Reproduce all of the data exactly.

[Records contained in a dataset]
########################################
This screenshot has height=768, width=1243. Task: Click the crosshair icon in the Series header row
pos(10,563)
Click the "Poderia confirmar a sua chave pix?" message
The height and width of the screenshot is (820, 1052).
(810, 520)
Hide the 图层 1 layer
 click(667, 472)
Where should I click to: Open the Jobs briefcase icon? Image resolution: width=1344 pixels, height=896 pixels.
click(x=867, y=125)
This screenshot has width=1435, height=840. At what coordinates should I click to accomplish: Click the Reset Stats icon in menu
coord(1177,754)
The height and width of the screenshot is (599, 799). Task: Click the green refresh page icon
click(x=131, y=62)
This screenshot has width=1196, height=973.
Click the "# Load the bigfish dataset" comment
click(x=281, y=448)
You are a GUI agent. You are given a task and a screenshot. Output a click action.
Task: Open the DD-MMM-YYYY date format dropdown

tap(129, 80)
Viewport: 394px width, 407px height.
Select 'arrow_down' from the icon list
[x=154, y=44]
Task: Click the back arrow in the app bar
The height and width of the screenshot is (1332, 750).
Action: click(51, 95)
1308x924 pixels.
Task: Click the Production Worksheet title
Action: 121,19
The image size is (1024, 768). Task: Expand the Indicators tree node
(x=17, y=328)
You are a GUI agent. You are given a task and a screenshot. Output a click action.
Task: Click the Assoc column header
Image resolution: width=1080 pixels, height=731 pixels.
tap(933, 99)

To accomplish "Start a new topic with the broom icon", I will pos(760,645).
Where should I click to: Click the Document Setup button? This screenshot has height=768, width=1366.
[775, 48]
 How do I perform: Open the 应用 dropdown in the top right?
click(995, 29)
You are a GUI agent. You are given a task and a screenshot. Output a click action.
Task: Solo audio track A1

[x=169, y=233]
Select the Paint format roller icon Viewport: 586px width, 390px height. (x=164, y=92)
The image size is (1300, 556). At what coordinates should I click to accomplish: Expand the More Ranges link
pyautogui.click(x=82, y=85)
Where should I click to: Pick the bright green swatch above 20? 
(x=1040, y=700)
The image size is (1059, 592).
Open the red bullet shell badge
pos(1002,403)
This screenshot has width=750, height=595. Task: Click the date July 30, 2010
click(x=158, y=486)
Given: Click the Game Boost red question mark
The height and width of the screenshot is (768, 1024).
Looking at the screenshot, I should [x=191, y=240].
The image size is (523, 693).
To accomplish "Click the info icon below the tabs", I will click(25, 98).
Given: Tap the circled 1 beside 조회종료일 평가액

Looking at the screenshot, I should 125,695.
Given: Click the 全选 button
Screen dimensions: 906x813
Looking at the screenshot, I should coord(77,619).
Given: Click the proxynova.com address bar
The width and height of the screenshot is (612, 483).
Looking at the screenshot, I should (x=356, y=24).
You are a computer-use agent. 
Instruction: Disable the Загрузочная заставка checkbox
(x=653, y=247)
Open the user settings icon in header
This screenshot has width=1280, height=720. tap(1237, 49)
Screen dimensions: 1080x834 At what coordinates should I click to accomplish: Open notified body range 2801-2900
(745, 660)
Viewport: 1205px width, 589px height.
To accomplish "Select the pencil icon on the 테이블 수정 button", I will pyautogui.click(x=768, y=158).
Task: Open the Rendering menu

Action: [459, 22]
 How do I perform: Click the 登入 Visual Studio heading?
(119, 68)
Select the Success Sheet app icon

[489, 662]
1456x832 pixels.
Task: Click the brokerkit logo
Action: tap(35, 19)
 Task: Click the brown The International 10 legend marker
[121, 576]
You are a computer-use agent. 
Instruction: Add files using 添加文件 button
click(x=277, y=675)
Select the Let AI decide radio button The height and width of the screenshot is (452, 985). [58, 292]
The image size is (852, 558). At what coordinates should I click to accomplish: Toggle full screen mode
########################################
• [Task result]
This screenshot has height=768, width=1243. Task: Click the crosshair icon in the Series header row
pos(10,563)
Click the "Poderia confirmar a sua chave pix?" message
The height and width of the screenshot is (820, 1052).
(810, 520)
Hide the 图层 1 layer
 click(667, 472)
Where should I click to: Open the Jobs briefcase icon? Image resolution: width=1344 pixels, height=896 pixels.
click(x=867, y=125)
This screenshot has width=1435, height=840. At what coordinates should I click to accomplish: Click the Reset Stats icon in menu
coord(1177,754)
The height and width of the screenshot is (599, 799). Task: Click the green refresh page icon
click(x=131, y=62)
This screenshot has width=1196, height=973.
Click the "# Load the bigfish dataset" comment
click(x=281, y=448)
You are a GUI agent. You are given a task and a screenshot. Output a click action.
Task: Open the DD-MMM-YYYY date format dropdown

tap(129, 80)
Viewport: 394px width, 407px height.
Select 'arrow_down' from the icon list
[x=154, y=44]
Task: Click the back arrow in the app bar
The height and width of the screenshot is (1332, 750).
Action: click(51, 95)
1308x924 pixels.
Task: Click the Production Worksheet title
Action: 121,19
The image size is (1024, 768). Task: Expand the Indicators tree node
(x=17, y=328)
You are a GUI agent. You are given a task and a screenshot. Output a click action.
Task: Click the Assoc column header
Image resolution: width=1080 pixels, height=731 pixels.
tap(933, 99)

To accomplish "Start a new topic with the broom icon", I will pos(760,645).
Where should I click to: Click the Document Setup button? This screenshot has height=768, width=1366.
[775, 48]
 How do I perform: Open the 应用 dropdown in the top right?
click(995, 29)
You are a GUI agent. You are given a task and a screenshot. Output a click action.
Task: Solo audio track A1

[x=169, y=233]
Select the Paint format roller icon Viewport: 586px width, 390px height. (x=164, y=92)
The image size is (1300, 556). At what coordinates should I click to accomplish: Expand the More Ranges link
pyautogui.click(x=82, y=85)
Where should I click to: Pick the bright green swatch above 20? 
(x=1040, y=700)
The image size is (1059, 592).
Open the red bullet shell badge
pos(1002,403)
This screenshot has width=750, height=595. Task: Click the date July 30, 2010
click(x=158, y=486)
Given: Click the Game Boost red question mark
The height and width of the screenshot is (768, 1024).
Looking at the screenshot, I should [x=191, y=240].
The image size is (523, 693).
To accomplish "Click the info icon below the tabs", I will click(25, 98).
Given: Tap the circled 1 beside 조회종료일 평가액

Looking at the screenshot, I should 125,695.
Given: Click the 全选 button
Screen dimensions: 906x813
Looking at the screenshot, I should coord(77,619).
Given: Click the proxynova.com address bar
The width and height of the screenshot is (612, 483).
Looking at the screenshot, I should (x=356, y=24).
You are a computer-use agent. 
Instruction: Disable the Загрузочная заставка checkbox
(x=653, y=247)
Open the user settings icon in header
This screenshot has width=1280, height=720. tap(1237, 49)
Screen dimensions: 1080x834 At what coordinates should I click to accomplish: Open notified body range 2801-2900
(745, 660)
Viewport: 1205px width, 589px height.
To accomplish "Select the pencil icon on the 테이블 수정 button", I will pyautogui.click(x=768, y=158).
Task: Open the Rendering menu

Action: [459, 22]
 How do I perform: Click the 登入 Visual Studio heading?
(119, 68)
Select the Success Sheet app icon

[489, 662]
1456x832 pixels.
Task: Click the brokerkit logo
Action: tap(35, 19)
 Task: Click the brown The International 10 legend marker
[121, 576]
You are a computer-use agent. 
Instruction: Add files using 添加文件 button
click(x=277, y=675)
Select the Let AI decide radio button The height and width of the screenshot is (452, 985). [58, 292]
The image size is (852, 558). At what coordinates should I click to accomplish: Toggle full screen mode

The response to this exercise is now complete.